Data for this exercise Block Start
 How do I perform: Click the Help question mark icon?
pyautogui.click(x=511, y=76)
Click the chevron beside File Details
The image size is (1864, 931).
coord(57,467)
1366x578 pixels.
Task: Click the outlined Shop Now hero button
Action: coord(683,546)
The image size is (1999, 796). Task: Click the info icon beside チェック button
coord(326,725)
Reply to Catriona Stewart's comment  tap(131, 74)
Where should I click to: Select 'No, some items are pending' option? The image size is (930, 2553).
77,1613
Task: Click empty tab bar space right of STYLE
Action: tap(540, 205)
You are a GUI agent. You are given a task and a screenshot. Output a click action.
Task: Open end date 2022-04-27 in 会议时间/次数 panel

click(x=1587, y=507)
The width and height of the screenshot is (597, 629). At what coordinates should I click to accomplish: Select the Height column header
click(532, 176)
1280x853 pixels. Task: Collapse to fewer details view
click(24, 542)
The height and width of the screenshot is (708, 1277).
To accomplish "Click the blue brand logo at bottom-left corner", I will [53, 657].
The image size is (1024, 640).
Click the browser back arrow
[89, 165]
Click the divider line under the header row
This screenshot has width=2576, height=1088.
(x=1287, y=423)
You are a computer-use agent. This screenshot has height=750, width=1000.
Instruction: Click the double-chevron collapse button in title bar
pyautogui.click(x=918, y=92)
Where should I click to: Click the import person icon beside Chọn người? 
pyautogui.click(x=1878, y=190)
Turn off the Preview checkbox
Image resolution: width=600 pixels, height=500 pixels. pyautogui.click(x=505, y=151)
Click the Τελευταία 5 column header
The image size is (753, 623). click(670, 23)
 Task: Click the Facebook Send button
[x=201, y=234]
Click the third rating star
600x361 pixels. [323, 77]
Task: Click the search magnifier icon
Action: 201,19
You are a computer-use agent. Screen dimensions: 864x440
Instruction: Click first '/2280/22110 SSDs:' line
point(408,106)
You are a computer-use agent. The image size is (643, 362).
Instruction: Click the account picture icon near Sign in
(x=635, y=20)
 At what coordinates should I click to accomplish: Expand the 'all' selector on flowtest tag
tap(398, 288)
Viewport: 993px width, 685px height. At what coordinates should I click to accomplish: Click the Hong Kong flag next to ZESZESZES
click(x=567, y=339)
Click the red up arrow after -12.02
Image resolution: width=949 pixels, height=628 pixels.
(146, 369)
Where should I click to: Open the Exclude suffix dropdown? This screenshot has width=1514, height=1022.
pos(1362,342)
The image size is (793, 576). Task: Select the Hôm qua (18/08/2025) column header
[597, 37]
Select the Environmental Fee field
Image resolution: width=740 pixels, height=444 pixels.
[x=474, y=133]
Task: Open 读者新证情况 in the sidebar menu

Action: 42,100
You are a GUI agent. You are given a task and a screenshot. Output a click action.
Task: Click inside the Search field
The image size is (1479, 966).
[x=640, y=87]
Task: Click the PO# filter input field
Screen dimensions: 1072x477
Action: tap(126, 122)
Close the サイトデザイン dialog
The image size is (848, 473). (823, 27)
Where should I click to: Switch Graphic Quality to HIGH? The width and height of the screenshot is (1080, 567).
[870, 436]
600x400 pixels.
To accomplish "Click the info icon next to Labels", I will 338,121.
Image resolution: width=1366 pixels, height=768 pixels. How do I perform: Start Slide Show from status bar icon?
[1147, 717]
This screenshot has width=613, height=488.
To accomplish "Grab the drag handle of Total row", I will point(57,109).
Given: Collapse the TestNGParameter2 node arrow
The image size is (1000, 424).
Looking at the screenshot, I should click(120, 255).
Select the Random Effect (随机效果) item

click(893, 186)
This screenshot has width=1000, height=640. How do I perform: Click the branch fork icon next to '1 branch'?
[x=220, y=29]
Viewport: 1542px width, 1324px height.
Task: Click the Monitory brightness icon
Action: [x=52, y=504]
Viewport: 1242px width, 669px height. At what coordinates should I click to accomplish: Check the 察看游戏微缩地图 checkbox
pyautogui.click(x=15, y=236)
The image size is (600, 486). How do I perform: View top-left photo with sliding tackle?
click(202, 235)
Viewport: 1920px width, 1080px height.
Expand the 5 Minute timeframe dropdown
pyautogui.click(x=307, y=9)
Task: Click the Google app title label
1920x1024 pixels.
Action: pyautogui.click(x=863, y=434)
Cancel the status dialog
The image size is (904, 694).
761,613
Data for this exercise Block End
List, from the entries above, every line in which the word "computer" shows up.

You are a computer-use agent. This screenshot has height=750, width=1000.
You are a computer-use agent. Screen dimensions: 864x440
You are a computer-use agent. The image size is (643, 362).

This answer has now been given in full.